A run of records:
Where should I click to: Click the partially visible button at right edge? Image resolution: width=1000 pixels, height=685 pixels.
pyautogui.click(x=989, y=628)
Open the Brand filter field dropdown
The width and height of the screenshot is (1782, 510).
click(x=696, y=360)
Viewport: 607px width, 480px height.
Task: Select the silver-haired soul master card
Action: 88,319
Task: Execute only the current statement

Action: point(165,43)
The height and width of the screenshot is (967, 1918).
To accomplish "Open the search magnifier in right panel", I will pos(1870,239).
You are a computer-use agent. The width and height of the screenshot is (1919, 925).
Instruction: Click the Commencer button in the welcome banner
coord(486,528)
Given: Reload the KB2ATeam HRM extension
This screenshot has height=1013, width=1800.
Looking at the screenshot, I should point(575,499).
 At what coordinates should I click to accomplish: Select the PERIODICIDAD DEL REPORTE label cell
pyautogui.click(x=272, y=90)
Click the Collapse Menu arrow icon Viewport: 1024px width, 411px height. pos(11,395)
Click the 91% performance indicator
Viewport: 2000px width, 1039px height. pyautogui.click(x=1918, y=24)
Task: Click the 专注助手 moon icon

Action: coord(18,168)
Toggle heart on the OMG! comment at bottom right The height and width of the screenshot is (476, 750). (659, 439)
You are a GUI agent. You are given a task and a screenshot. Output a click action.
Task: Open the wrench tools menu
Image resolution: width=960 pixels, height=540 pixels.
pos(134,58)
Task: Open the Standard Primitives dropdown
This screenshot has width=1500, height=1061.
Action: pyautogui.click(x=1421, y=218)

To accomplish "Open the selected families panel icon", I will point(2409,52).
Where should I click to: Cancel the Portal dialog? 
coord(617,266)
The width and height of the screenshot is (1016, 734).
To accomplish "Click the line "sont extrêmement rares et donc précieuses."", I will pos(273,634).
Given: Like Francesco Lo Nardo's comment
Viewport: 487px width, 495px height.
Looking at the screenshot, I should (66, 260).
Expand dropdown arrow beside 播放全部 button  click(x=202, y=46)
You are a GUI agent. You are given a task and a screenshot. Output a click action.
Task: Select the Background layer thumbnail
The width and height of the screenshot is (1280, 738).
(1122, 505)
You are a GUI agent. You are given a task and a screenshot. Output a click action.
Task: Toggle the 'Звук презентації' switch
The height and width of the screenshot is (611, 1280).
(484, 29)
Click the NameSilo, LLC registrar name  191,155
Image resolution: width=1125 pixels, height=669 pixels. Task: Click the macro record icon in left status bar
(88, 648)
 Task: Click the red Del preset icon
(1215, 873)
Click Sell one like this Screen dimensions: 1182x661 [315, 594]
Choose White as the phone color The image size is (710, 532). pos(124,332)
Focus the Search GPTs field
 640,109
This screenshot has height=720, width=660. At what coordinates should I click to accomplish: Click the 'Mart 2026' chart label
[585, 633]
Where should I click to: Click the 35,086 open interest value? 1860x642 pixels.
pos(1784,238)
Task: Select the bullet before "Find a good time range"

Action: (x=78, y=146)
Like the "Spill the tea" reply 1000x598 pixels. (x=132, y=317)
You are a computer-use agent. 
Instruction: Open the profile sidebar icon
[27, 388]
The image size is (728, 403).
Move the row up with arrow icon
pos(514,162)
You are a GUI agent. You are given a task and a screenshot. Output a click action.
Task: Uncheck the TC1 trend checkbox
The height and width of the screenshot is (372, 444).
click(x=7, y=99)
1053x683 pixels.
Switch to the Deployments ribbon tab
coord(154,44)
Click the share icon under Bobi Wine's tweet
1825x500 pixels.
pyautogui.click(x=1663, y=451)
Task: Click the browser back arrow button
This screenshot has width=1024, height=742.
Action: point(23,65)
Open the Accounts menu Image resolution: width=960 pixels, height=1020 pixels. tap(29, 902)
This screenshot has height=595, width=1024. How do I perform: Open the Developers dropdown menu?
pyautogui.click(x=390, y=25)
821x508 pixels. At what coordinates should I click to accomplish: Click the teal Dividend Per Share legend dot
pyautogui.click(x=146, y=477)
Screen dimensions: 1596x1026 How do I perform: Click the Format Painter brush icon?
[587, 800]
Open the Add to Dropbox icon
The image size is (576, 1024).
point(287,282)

What is being asked.
Please reproduce the part of the records that opens with the line containing "Click the Collapse" and closes with the line containing "pixels. (x=132, y=317)", swapping "dropdown" for "drop-down" and leaving everything else unchanged.

Reply to the task.
Click the Collapse Menu arrow icon Viewport: 1024px width, 411px height. pos(11,395)
Click the 91% performance indicator
Viewport: 2000px width, 1039px height. pyautogui.click(x=1918, y=24)
Task: Click the 专注助手 moon icon

Action: coord(18,168)
Toggle heart on the OMG! comment at bottom right The height and width of the screenshot is (476, 750). (659, 439)
You are a GUI agent. You are given a task and a screenshot. Output a click action.
Task: Open the wrench tools menu
Image resolution: width=960 pixels, height=540 pixels.
pos(134,58)
Task: Open the Standard Primitives drop-down
This screenshot has width=1500, height=1061.
Action: pyautogui.click(x=1421, y=218)

To accomplish "Open the selected families panel icon", I will point(2409,52).
Where should I click to: Cancel the Portal dialog? 
coord(617,266)
The width and height of the screenshot is (1016, 734).
To accomplish "Click the line "sont extrêmement rares et donc précieuses."", I will pos(273,634).
Given: Like Francesco Lo Nardo's comment
Viewport: 487px width, 495px height.
Looking at the screenshot, I should (66, 260).
Expand drop-down arrow beside 播放全部 button  click(x=202, y=46)
You are a GUI agent. You are given a task and a screenshot. Output a click action.
Task: Select the Background layer thumbnail
The width and height of the screenshot is (1280, 738).
(1122, 505)
You are a GUI agent. You are given a task and a screenshot. Output a click action.
Task: Toggle the 'Звук презентації' switch
The height and width of the screenshot is (611, 1280).
(484, 29)
Click the NameSilo, LLC registrar name  191,155
Image resolution: width=1125 pixels, height=669 pixels. Task: Click the macro record icon in left status bar
(88, 648)
 Task: Click the red Del preset icon
(1215, 873)
Click Sell one like this Screen dimensions: 1182x661 [315, 594]
Choose White as the phone color The image size is (710, 532). pos(124,332)
Focus the Search GPTs field
 640,109
This screenshot has height=720, width=660. At what coordinates should I click to accomplish: Click the 'Mart 2026' chart label
[585, 633]
Where should I click to: Click the 35,086 open interest value? 1860x642 pixels.
pos(1784,238)
Task: Select the bullet before "Find a good time range"

Action: (x=78, y=146)
Like the "Spill the tea" reply 1000x598 pixels. (x=132, y=317)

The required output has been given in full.